Dataset items:
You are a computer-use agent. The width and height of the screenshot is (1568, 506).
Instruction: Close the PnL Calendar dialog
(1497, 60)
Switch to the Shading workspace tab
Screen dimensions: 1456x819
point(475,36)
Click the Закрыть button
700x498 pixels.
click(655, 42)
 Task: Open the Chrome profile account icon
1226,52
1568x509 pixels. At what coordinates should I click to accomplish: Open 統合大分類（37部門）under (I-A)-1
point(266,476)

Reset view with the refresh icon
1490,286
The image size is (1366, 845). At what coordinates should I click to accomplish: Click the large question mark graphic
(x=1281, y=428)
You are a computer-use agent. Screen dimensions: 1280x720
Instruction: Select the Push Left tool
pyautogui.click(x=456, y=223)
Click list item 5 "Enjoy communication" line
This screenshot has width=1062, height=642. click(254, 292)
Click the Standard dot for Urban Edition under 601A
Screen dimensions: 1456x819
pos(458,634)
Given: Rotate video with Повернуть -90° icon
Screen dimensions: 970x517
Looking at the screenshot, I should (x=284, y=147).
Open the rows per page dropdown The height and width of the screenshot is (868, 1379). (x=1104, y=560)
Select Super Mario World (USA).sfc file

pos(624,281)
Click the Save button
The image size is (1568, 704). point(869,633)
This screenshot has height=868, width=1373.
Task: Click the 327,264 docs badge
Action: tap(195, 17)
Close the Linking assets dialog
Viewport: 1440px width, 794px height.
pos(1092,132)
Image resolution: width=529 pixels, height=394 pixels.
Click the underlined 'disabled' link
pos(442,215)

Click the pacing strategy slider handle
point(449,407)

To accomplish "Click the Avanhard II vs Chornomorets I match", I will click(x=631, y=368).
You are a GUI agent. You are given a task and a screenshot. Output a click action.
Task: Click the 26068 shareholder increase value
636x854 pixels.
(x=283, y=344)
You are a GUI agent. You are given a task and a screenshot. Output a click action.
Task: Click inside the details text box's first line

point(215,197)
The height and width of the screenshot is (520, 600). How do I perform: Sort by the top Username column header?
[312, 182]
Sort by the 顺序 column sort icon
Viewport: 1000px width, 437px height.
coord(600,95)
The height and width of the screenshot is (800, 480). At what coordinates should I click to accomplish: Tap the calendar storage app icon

» What to work on
Rewrite all the records above, changing every "dialog" to "window" and leaving everything else the same.

» Exercise answer
You are a computer-use agent. The width and height of the screenshot is (1568, 506).
Instruction: Close the PnL Calendar window
(1497, 60)
Switch to the Shading workspace tab
Screen dimensions: 1456x819
point(475,36)
Click the Закрыть button
700x498 pixels.
click(655, 42)
 Task: Open the Chrome profile account icon
1226,52
1568x509 pixels. At what coordinates should I click to accomplish: Open 統合大分類（37部門）under (I-A)-1
point(266,476)

Reset view with the refresh icon
1490,286
The image size is (1366, 845). At what coordinates should I click to accomplish: Click the large question mark graphic
(x=1281, y=428)
You are a computer-use agent. Screen dimensions: 1280x720
Instruction: Select the Push Left tool
pyautogui.click(x=456, y=223)
Click list item 5 "Enjoy communication" line
This screenshot has width=1062, height=642. click(254, 292)
Click the Standard dot for Urban Edition under 601A
Screen dimensions: 1456x819
pos(458,634)
Given: Rotate video with Повернуть -90° icon
Screen dimensions: 970x517
Looking at the screenshot, I should (x=284, y=147).
Open the rows per page dropdown The height and width of the screenshot is (868, 1379). (x=1104, y=560)
Select Super Mario World (USA).sfc file

pos(624,281)
Click the Save button
The image size is (1568, 704). point(869,633)
This screenshot has height=868, width=1373.
Task: Click the 327,264 docs badge
Action: tap(195, 17)
Close the Linking assets window
Viewport: 1440px width, 794px height.
pos(1092,132)
Image resolution: width=529 pixels, height=394 pixels.
Click the underlined 'disabled' link
pos(442,215)

Click the pacing strategy slider handle
point(449,407)

To accomplish "Click the Avanhard II vs Chornomorets I match", I will click(x=631, y=368).
You are a GUI agent. You are given a task and a screenshot. Output a click action.
Task: Click the 26068 shareholder increase value
636x854 pixels.
(x=283, y=344)
You are a GUI agent. You are given a task and a screenshot. Output a click action.
Task: Click inside the details text box's first line

point(215,197)
The height and width of the screenshot is (520, 600). How do I perform: Sort by the top Username column header?
[312, 182]
Sort by the 顺序 column sort icon
Viewport: 1000px width, 437px height.
coord(600,95)
The height and width of the screenshot is (800, 480). At what coordinates should I click to accomplish: Tap the calendar storage app icon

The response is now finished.